I'm not saying you shouldn't use and you can't benefit of RabbitMQ at small scales or any technology for that matter. But I think too often in tech decision making ones own or the companies perceived importance, what is cool or what would look good on a CV takes precedence over what really fits the problem in context.

oauea · on May 22, 2020

Odd, I've been running it for years and it's been flawless. Integrating new clients is a breeze using their, or any amqp, library.

Mandatum · on May 22, 2020

brew install rabbitmq?

I agree rabbitmq is often adopted in places it shouldn't, or ill-configured.. But to completely get rid of it because you didn't take the time to RTFM when setting it up seems a little extreme.

And redis/rabbitmq have completely different use-cases 80% of the time. Sounds like you were trying to get drunk on kombucha.

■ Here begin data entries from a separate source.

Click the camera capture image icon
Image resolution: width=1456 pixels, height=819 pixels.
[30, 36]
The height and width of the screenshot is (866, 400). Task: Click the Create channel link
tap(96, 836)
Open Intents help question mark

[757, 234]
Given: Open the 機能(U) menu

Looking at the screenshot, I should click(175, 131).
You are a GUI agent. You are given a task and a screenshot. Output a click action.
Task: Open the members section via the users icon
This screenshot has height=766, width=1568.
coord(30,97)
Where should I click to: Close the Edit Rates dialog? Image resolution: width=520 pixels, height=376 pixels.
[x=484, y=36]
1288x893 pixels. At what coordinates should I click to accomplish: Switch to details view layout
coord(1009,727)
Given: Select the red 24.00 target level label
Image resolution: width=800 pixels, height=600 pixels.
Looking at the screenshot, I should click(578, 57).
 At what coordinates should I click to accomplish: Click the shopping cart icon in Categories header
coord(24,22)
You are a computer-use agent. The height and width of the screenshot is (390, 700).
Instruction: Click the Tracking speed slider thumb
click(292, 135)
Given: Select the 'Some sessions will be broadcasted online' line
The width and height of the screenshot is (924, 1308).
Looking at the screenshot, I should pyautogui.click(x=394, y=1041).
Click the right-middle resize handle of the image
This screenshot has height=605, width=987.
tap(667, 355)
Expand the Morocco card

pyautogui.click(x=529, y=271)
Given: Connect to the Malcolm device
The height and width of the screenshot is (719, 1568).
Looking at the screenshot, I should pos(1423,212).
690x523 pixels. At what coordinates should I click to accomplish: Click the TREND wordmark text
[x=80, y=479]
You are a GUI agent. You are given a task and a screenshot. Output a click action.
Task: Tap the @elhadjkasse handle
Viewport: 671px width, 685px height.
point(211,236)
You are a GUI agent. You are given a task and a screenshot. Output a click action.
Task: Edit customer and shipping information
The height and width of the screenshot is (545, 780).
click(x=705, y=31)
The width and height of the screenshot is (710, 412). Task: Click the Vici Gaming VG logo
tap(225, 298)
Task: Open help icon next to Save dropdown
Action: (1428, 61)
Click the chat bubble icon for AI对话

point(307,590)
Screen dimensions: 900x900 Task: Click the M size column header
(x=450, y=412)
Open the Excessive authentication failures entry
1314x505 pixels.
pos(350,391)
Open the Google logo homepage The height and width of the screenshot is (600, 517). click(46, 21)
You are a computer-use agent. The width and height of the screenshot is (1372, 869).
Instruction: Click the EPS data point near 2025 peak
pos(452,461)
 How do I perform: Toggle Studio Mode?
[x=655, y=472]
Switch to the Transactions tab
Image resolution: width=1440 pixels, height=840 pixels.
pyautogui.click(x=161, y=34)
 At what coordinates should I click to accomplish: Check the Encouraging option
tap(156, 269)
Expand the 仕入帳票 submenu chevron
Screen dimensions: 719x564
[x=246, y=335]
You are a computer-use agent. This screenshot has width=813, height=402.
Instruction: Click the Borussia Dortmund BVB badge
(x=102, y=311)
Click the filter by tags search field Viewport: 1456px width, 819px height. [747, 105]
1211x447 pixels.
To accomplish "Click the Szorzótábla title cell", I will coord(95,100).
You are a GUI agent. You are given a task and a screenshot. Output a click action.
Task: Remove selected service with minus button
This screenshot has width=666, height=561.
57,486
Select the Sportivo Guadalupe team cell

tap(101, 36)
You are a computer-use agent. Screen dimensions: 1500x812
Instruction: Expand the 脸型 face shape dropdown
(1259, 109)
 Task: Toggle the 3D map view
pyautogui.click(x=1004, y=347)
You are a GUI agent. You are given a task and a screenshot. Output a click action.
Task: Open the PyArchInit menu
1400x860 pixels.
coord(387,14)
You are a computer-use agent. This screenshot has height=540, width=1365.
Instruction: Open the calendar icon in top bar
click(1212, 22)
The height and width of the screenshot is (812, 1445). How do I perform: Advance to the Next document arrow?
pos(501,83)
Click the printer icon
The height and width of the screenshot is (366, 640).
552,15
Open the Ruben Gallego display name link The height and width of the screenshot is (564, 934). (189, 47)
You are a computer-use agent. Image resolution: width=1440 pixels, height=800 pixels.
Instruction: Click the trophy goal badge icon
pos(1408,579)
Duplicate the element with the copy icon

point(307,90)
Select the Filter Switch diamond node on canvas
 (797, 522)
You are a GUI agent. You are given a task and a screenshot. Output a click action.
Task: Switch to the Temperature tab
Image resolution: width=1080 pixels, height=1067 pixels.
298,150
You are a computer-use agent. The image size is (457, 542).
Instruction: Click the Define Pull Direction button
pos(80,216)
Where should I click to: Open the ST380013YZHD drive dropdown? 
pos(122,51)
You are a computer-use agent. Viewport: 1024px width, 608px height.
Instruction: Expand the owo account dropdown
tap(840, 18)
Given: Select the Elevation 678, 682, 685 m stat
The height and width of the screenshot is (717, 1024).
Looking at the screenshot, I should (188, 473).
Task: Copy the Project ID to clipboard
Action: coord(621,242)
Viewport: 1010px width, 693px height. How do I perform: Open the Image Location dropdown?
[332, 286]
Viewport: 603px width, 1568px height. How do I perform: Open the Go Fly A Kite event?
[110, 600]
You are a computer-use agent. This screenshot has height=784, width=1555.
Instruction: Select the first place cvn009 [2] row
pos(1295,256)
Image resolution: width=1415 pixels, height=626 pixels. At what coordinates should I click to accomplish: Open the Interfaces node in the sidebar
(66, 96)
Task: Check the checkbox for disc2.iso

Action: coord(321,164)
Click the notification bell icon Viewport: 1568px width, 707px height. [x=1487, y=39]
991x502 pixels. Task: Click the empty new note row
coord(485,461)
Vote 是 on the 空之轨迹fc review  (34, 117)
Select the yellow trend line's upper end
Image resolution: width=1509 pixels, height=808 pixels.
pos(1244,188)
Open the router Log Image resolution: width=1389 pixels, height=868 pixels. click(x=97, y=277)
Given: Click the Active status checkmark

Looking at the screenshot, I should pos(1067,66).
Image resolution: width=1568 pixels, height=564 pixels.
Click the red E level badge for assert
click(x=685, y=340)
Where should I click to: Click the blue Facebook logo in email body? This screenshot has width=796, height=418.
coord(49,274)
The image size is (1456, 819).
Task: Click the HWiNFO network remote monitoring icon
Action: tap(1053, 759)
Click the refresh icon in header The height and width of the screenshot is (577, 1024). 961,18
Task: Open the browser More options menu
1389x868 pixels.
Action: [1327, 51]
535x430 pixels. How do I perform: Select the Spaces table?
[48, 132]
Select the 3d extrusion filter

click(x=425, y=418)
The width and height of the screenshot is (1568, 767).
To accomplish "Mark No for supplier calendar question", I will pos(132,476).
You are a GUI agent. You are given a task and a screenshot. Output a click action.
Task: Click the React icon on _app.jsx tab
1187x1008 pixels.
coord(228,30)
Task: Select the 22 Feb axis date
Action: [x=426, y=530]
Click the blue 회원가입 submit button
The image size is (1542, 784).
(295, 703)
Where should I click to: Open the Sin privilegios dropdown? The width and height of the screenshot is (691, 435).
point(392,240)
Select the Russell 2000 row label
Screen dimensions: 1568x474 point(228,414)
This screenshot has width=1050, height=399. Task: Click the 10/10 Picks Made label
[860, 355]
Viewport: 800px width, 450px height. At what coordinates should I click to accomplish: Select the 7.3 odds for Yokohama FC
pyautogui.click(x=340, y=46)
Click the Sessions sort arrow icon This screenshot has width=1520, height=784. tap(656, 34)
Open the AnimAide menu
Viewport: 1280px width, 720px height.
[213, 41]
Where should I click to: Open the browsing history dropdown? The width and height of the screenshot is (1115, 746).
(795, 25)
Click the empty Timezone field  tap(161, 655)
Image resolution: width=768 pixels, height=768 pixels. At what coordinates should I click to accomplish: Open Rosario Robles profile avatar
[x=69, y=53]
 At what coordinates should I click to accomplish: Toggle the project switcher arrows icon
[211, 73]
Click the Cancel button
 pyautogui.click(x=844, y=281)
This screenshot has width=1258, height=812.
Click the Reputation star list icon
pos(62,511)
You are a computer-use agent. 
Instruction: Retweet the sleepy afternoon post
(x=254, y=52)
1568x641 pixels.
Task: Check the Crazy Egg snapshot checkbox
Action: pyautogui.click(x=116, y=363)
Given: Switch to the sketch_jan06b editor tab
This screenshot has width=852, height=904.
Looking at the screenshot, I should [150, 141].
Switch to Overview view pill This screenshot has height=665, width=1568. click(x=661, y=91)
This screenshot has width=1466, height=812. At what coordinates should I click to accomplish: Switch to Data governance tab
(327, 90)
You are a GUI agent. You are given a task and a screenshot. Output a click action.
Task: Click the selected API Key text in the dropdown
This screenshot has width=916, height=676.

dragonsh · on May 22, 2020

You are right in our case redis failed spectacularly with celery queue when tasks in queue exceeded the memory of the machine. It took weeks to diagnose as error message were inconsistent and setting up a Message Queue cluster with redis is a nightmare.

Went back again to tried and tested rabbitMQ and it works so well. Also adding new nodes and removing nodes so easy, just used ansible to setup Erlang cookie and connect the node (thanks to OTP and BEAM). The best part is for important task queue for which we cannot accept failure we built a mechanism for fault tolerance. When you work with high availability and fault tolerant queue rabbitMQ is so good, it can recover from hardware or even VM failures, can’t say the same for redis which was a nightmare even with redis cluster.

st1ck · on May 22, 2020

Does your solution handle the situation when consumer crashes and queue has to be accumulated (while RAM allows) until consumer is up again (maybe 1 day later)? AFAIK ZMQ can't guarantee this.

twic · on May 22, 2020

It must be emphasised that, despite the name, ZeroMQ is not a message queue. It is a networking library. The current blurb says:

> ZeroMQ (also known as ØMQ, 0MQ, or zmq) looks like an embeddable networking library but acts like a concurrency framework.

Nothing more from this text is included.